Die zwei alternativen Betriebe halten bereits seit Jahren Puten mit intakten Schnäbeln. Hier wurde deshalb erst ein Durchgang, geführt nach Betriebsstandard, mitbegleitet, um den Status quo in Bezug auf die Haltung schnabelintakter Puten zu erfassen. Dieser konnte bereits auf beiden Betrieben abgeschlossen werden. Im zweiten und dritten Durchgang werden dann die ausgewählten Projektmaßnahmen zusätzlich eingesetzt. Beide Betriebe befinden sich derzeit im dritten und somit letzten Projektdurchgang.

Die vier teilnehmenden konventionellen Betriebe haben in einem ersten, vom Projekt begleiteten Durchgang die ausgewählten Maßnahmen vorerst bei Putenhennen mit gekürzten Schnäbeln getestet. Ziel ist es, in einem zweiten und dritten Durchgang Putenhennen mit intakten Schnäbeln einzustallen. Zwei der konventionell wirtschaftenden Betriebe konnten bereits Durchgang 1 und Durchgang 2 abschließen und erste Erfahrungen mit der Haltung schnabelintakter Putenhennen sammeln.

Ergebnisse Praxisphase Betrieb A

Der Betrieb A verfügt über zwei baugleiche Hennenställe mit jeweils 5.400 Tieren. In Durchgang 1 wurden beide Ställe mit schnabelgekürzten Tieren eingestallt. Stall 1 wurde mit Projektmaßnahmen ausgestattet, Stall 2 wurde als Referenz nach dem betriebsindividuellen Management geführt. Im zweiten Durchgang wurden in Stall 1 schnabelintakte Tiere plus Projektmaßnahmen eingestallt, während der zweite Stall weiterhin mit schnabelgekürzten Tieren und dem üblichen Management geführt wurde.
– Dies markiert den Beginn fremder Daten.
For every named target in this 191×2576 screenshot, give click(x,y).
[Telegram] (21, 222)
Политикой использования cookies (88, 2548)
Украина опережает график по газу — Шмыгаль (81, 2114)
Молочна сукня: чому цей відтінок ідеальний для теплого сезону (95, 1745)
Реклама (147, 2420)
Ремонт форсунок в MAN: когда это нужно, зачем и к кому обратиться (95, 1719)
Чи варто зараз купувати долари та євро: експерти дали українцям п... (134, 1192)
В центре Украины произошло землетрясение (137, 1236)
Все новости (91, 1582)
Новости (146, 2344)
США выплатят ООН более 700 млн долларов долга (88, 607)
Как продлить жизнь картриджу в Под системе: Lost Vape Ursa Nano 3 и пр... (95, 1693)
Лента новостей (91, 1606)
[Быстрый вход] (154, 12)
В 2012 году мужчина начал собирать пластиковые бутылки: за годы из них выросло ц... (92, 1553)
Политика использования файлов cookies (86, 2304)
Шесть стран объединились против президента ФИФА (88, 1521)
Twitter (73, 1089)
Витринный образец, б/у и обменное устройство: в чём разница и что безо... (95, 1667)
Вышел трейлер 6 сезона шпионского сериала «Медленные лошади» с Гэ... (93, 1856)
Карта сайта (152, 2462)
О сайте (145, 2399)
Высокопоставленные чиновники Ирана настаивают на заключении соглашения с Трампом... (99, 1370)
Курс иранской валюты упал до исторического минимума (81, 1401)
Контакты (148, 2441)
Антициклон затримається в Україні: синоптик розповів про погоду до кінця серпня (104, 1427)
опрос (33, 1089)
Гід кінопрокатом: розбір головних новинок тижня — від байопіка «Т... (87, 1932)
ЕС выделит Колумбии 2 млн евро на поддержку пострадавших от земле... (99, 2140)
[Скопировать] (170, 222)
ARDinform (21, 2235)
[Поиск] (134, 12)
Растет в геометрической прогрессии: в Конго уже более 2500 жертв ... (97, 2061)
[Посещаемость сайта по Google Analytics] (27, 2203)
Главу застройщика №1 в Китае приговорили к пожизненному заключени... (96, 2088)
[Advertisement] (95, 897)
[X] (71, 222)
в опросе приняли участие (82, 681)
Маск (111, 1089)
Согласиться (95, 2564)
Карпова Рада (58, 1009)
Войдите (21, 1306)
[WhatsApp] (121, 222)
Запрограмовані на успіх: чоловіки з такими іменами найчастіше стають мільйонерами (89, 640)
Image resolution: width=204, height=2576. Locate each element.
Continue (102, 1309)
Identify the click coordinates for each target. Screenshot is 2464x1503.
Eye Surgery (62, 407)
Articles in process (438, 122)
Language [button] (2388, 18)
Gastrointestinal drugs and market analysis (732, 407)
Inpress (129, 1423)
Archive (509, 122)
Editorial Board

In der Tabelle sind die Gesamtverluste der beiden Durchgänge, aufgeteilt nach Stall, dargestellt. Im ersten Durchgang lagen die Gesamtverluste von Stall 1 bei 4,05 %, davon konnten 1,12 % auf Beschädigungspicken zurückgeführt werden. In Stall 2 zeigte sich ein ähnliches Bild mit Gesamtverlusten von 4,23 %, davon auf Beschädigungspicken zurückzuführen waren 0,98 %. Im zweiten Durchgang lagen die Verluste in der Herde mit den intakten Schnäbeln bei 8,65 %. Davon waren 4,5 % eindeutig auf das Beschädigungspicken als Abgangsursache zurückzuführen. Im parallellaufenden Stall mit gekürzten Schnäbeln lagen die Gesamtverluste hingegen bei 3,89 %, wovon 0,70 % bedingt durch das Beschädigungspicken waren.

Somit lagen die Verluste auf Betrieb A bei den Puten mit intakten Schnäbeln im Vergleich zu den drei anderen Durchgängen um den Faktor 2 bis 2,2 höher.

Ergebnisse aus Betrieb B

Bei Betrieb B steht ein Hennenstall mit rund 3.460 eingestallten Tieren zur Verfügung. Auch auf diesem Betrieb wurde der erste Durchgang mit schnabelgekürzten Tieren plus Projektmaßnahmen durchgeführt. Wie in der Tabelle ersichtlich, lagen die Verluste in diesem Durchgang bei 2,37 %, davon wurden 0,29 % durch Beschädigungspicken verursacht. Im zweiten Durchgang mit der Einstallung schnabelintakter Tiere lagen die Gesamtverluste bei 3,81 %, wovon 2,51 % auf Beschädigungspicken zurückzuführen waren.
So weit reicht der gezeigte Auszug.